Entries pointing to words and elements
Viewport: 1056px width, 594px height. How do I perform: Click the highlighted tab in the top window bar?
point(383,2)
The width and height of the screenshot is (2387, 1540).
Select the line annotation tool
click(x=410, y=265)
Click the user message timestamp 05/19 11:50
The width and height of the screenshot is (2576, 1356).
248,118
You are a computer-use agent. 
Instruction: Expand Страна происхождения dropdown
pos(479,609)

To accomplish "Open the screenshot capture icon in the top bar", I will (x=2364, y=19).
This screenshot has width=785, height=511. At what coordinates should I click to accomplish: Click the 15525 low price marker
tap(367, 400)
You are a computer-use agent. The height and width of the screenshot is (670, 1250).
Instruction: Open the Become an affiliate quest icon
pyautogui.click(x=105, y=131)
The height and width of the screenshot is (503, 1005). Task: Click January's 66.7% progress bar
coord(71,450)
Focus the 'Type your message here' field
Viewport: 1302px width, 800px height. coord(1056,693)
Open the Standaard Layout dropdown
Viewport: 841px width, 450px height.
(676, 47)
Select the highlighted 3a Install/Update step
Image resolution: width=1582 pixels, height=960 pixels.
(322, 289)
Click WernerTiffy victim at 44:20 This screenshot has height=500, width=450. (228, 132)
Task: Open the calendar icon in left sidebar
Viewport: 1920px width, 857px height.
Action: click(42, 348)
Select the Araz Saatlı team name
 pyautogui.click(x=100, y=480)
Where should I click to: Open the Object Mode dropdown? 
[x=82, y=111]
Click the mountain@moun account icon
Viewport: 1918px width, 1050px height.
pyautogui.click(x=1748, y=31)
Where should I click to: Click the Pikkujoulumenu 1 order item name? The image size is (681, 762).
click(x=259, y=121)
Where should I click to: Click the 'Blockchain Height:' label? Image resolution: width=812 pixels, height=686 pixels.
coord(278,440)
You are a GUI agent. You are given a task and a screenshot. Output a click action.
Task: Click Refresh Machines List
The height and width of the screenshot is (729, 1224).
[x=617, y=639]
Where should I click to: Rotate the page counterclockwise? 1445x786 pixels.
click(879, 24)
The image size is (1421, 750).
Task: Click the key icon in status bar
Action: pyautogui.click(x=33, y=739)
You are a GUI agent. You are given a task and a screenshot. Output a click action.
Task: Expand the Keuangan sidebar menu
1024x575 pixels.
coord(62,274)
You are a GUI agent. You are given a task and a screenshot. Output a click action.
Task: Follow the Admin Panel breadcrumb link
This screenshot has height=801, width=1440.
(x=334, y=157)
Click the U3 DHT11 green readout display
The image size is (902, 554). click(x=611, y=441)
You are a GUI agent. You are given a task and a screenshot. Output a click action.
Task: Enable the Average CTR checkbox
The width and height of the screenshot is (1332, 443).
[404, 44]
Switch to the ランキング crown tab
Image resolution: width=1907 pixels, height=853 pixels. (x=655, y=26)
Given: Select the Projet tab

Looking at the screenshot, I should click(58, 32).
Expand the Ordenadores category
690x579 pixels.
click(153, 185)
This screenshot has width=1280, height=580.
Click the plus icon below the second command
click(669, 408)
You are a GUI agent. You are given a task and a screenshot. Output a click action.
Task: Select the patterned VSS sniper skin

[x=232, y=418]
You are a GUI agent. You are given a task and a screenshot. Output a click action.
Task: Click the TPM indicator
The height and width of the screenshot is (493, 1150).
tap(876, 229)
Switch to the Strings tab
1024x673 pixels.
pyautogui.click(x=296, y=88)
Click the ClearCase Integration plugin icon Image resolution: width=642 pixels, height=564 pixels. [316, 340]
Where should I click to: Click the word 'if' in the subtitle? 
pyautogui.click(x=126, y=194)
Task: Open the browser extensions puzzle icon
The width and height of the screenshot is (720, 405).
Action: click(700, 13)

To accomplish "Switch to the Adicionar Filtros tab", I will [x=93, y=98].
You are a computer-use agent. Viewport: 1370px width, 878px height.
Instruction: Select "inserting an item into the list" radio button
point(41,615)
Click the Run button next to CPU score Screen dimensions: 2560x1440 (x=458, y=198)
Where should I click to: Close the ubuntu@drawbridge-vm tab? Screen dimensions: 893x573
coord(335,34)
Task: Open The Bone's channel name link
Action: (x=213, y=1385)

• **Task instructions**
Output the data word for word, starting at its first line and stopping after the line that contains "will (x=2364, y=19).".

• **Response**
Viewport: 1056px width, 594px height. How do I perform: Click the highlighted tab in the top window bar?
point(383,2)
The width and height of the screenshot is (2387, 1540).
Select the line annotation tool
click(x=410, y=265)
Click the user message timestamp 05/19 11:50
The width and height of the screenshot is (2576, 1356).
248,118
You are a computer-use agent. 
Instruction: Expand Страна происхождения dropdown
pos(479,609)

To accomplish "Open the screenshot capture icon in the top bar", I will (x=2364, y=19).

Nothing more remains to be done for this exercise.